> **Goal of the exercise**
Retype the full listing without altering anything.

> **Data**
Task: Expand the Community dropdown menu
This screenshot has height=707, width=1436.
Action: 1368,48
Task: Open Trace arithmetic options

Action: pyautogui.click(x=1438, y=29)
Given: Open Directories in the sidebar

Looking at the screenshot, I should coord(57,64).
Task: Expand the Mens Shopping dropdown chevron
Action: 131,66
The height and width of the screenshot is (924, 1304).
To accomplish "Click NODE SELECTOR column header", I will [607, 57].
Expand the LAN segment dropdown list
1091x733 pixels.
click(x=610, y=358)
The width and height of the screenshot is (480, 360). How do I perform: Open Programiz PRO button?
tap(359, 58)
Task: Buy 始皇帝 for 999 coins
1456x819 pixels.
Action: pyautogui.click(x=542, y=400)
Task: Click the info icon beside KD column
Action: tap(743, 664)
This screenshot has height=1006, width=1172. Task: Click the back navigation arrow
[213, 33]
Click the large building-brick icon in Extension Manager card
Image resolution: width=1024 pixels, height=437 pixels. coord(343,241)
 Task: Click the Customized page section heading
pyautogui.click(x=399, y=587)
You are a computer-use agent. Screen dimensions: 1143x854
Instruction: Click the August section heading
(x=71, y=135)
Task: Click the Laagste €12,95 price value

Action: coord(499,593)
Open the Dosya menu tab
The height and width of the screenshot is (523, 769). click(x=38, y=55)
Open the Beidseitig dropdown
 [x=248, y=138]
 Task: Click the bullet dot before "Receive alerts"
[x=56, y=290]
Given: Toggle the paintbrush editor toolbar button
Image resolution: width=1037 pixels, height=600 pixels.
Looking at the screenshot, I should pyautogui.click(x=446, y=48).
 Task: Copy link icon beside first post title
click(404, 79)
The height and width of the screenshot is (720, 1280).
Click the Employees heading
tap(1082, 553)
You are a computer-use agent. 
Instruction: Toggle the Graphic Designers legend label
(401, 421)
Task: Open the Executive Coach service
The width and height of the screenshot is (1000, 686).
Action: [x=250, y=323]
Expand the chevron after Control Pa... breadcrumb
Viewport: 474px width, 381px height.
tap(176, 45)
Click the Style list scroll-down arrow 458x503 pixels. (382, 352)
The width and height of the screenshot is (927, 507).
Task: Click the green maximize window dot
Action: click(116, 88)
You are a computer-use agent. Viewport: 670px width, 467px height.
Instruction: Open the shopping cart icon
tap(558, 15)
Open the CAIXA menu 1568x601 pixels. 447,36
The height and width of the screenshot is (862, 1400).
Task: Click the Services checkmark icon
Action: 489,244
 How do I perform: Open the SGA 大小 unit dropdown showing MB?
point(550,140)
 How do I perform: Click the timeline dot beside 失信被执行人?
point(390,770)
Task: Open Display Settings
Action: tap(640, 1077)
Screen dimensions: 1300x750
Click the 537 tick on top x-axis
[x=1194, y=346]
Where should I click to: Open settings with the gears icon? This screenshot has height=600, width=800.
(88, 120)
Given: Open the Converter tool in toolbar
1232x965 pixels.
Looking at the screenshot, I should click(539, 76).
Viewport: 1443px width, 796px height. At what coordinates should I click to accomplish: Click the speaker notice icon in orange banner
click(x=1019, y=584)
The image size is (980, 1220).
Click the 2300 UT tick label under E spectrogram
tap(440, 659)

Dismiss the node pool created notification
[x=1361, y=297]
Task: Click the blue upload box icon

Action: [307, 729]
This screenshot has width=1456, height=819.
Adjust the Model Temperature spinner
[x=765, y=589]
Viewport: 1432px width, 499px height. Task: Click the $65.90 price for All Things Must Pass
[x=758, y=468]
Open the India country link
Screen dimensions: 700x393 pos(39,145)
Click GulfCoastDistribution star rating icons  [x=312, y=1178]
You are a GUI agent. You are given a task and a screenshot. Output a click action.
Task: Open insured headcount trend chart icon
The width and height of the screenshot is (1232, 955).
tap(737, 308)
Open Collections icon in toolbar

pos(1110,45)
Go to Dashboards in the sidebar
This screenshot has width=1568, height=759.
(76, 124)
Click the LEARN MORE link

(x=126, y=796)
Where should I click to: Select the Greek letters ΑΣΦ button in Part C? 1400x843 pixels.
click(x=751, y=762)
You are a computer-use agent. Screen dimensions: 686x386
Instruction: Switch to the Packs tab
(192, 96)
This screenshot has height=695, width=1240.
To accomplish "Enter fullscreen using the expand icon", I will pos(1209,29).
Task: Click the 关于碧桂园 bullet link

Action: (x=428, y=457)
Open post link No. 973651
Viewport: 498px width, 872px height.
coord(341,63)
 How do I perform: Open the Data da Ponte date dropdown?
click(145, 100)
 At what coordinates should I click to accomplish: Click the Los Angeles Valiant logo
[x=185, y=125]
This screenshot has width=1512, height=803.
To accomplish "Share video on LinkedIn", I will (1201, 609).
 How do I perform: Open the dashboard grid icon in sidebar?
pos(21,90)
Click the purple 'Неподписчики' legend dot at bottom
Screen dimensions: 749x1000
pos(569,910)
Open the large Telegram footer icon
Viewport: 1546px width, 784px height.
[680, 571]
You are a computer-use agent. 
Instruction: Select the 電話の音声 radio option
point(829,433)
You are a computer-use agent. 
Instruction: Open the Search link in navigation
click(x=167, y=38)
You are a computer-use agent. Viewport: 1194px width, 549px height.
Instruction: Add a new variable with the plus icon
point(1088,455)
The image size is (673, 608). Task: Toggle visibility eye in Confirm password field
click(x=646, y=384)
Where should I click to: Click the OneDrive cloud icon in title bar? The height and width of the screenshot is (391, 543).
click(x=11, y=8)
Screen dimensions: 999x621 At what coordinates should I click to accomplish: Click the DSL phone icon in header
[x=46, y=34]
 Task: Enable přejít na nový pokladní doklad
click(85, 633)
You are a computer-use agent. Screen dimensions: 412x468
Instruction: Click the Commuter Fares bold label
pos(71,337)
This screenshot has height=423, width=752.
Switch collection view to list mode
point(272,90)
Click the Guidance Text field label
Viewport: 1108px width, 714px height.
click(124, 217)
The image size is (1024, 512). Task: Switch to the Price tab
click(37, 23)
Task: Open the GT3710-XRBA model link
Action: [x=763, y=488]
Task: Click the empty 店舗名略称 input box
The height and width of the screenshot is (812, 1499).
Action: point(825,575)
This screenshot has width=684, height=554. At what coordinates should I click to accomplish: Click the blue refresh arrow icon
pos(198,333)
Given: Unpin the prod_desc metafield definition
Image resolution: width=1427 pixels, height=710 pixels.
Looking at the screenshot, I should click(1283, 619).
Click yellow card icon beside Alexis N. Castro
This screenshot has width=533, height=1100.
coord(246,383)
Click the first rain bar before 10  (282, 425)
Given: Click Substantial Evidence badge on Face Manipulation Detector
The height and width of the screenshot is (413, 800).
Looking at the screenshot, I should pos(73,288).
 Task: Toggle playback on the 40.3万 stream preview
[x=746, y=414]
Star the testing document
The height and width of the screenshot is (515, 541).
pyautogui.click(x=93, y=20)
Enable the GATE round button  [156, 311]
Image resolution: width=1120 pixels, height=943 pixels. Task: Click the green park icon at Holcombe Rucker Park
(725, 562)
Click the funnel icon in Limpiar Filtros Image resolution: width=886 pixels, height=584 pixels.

> **Task output**
Task: Expand the Community dropdown menu
This screenshot has height=707, width=1436.
Action: 1368,48
Task: Open Trace arithmetic options

Action: pyautogui.click(x=1438, y=29)
Given: Open Directories in the sidebar

Looking at the screenshot, I should coord(57,64).
Task: Expand the Mens Shopping dropdown chevron
Action: 131,66
The height and width of the screenshot is (924, 1304).
To accomplish "Click NODE SELECTOR column header", I will [607, 57].
Expand the LAN segment dropdown list
1091x733 pixels.
click(x=610, y=358)
The width and height of the screenshot is (480, 360). How do I perform: Open Programiz PRO button?
tap(359, 58)
Task: Buy 始皇帝 for 999 coins
1456x819 pixels.
Action: pyautogui.click(x=542, y=400)
Task: Click the info icon beside KD column
Action: tap(743, 664)
This screenshot has height=1006, width=1172. Task: Click the back navigation arrow
[213, 33]
Click the large building-brick icon in Extension Manager card
Image resolution: width=1024 pixels, height=437 pixels. coord(343,241)
 Task: Click the Customized page section heading
pyautogui.click(x=399, y=587)
You are a computer-use agent. Screen dimensions: 1143x854
Instruction: Click the August section heading
(x=71, y=135)
Task: Click the Laagste €12,95 price value

Action: coord(499,593)
Open the Dosya menu tab
The height and width of the screenshot is (523, 769). click(x=38, y=55)
Open the Beidseitig dropdown
 [x=248, y=138]
 Task: Click the bullet dot before "Receive alerts"
[x=56, y=290]
Given: Toggle the paintbrush editor toolbar button
Image resolution: width=1037 pixels, height=600 pixels.
Looking at the screenshot, I should pyautogui.click(x=446, y=48).
 Task: Copy link icon beside first post title
click(404, 79)
The height and width of the screenshot is (720, 1280).
Click the Employees heading
tap(1082, 553)
You are a computer-use agent. 
Instruction: Toggle the Graphic Designers legend label
(401, 421)
Task: Open the Executive Coach service
The width and height of the screenshot is (1000, 686).
Action: [x=250, y=323]
Expand the chevron after Control Pa... breadcrumb
Viewport: 474px width, 381px height.
tap(176, 45)
Click the Style list scroll-down arrow 458x503 pixels. (382, 352)
The width and height of the screenshot is (927, 507).
Task: Click the green maximize window dot
Action: click(116, 88)
You are a computer-use agent. Viewport: 670px width, 467px height.
Instruction: Open the shopping cart icon
tap(558, 15)
Open the CAIXA menu 1568x601 pixels. 447,36
The height and width of the screenshot is (862, 1400).
Task: Click the Services checkmark icon
Action: 489,244
 How do I perform: Open the SGA 大小 unit dropdown showing MB?
point(550,140)
 How do I perform: Click the timeline dot beside 失信被执行人?
point(390,770)
Task: Open Display Settings
Action: tap(640, 1077)
Screen dimensions: 1300x750
Click the 537 tick on top x-axis
[x=1194, y=346]
Where should I click to: Open settings with the gears icon? This screenshot has height=600, width=800.
(88, 120)
Given: Open the Converter tool in toolbar
1232x965 pixels.
Looking at the screenshot, I should click(539, 76).
Viewport: 1443px width, 796px height. At what coordinates should I click to accomplish: Click the speaker notice icon in orange banner
click(x=1019, y=584)
The image size is (980, 1220).
Click the 2300 UT tick label under E spectrogram
tap(440, 659)

Dismiss the node pool created notification
[x=1361, y=297]
Task: Click the blue upload box icon

Action: [307, 729]
This screenshot has width=1456, height=819.
Adjust the Model Temperature spinner
[x=765, y=589]
Viewport: 1432px width, 499px height. Task: Click the $65.90 price for All Things Must Pass
[x=758, y=468]
Open the India country link
Screen dimensions: 700x393 pos(39,145)
Click GulfCoastDistribution star rating icons  [x=312, y=1178]
You are a GUI agent. You are given a task and a screenshot. Output a click action.
Task: Open insured headcount trend chart icon
The width and height of the screenshot is (1232, 955).
tap(737, 308)
Open Collections icon in toolbar

pos(1110,45)
Go to Dashboards in the sidebar
This screenshot has width=1568, height=759.
(76, 124)
Click the LEARN MORE link

(x=126, y=796)
Where should I click to: Select the Greek letters ΑΣΦ button in Part C? 1400x843 pixels.
click(x=751, y=762)
You are a computer-use agent. Screen dimensions: 686x386
Instruction: Switch to the Packs tab
(192, 96)
This screenshot has height=695, width=1240.
To accomplish "Enter fullscreen using the expand icon", I will pos(1209,29).
Task: Click the 关于碧桂园 bullet link

Action: (x=428, y=457)
Open post link No. 973651
Viewport: 498px width, 872px height.
coord(341,63)
 How do I perform: Open the Data da Ponte date dropdown?
click(145, 100)
 At what coordinates should I click to accomplish: Click the Los Angeles Valiant logo
[x=185, y=125]
This screenshot has width=1512, height=803.
To accomplish "Share video on LinkedIn", I will (1201, 609).
 How do I perform: Open the dashboard grid icon in sidebar?
pos(21,90)
Click the purple 'Неподписчики' legend dot at bottom
Screen dimensions: 749x1000
pos(569,910)
Open the large Telegram footer icon
Viewport: 1546px width, 784px height.
[680, 571]
You are a computer-use agent. 
Instruction: Select the 電話の音声 radio option
point(829,433)
You are a computer-use agent. 
Instruction: Open the Search link in navigation
click(x=167, y=38)
You are a computer-use agent. Viewport: 1194px width, 549px height.
Instruction: Add a new variable with the plus icon
point(1088,455)
The image size is (673, 608). Task: Toggle visibility eye in Confirm password field
click(x=646, y=384)
Where should I click to: Click the OneDrive cloud icon in title bar? The height and width of the screenshot is (391, 543).
click(x=11, y=8)
Screen dimensions: 999x621 At what coordinates should I click to accomplish: Click the DSL phone icon in header
[x=46, y=34]
 Task: Enable přejít na nový pokladní doklad
click(85, 633)
You are a computer-use agent. Screen dimensions: 412x468
Instruction: Click the Commuter Fares bold label
pos(71,337)
This screenshot has height=423, width=752.
Switch collection view to list mode
point(272,90)
Click the Guidance Text field label
Viewport: 1108px width, 714px height.
click(124, 217)
The image size is (1024, 512). Task: Switch to the Price tab
click(37, 23)
Task: Open the GT3710-XRBA model link
Action: [x=763, y=488]
Task: Click the empty 店舗名略称 input box
The height and width of the screenshot is (812, 1499).
Action: point(825,575)
This screenshot has width=684, height=554. At what coordinates should I click to accomplish: Click the blue refresh arrow icon
pos(198,333)
Given: Unpin the prod_desc metafield definition
Image resolution: width=1427 pixels, height=710 pixels.
Looking at the screenshot, I should click(1283, 619).
Click yellow card icon beside Alexis N. Castro
This screenshot has width=533, height=1100.
coord(246,383)
Click the first rain bar before 10  (282, 425)
Given: Click Substantial Evidence badge on Face Manipulation Detector
The height and width of the screenshot is (413, 800).
Looking at the screenshot, I should pos(73,288).
 Task: Toggle playback on the 40.3万 stream preview
[x=746, y=414]
Star the testing document
The height and width of the screenshot is (515, 541).
pyautogui.click(x=93, y=20)
Enable the GATE round button  [156, 311]
Image resolution: width=1120 pixels, height=943 pixels. Task: Click the green park icon at Holcombe Rucker Park
(725, 562)
Click the funnel icon in Limpiar Filtros Image resolution: width=886 pixels, height=584 pixels.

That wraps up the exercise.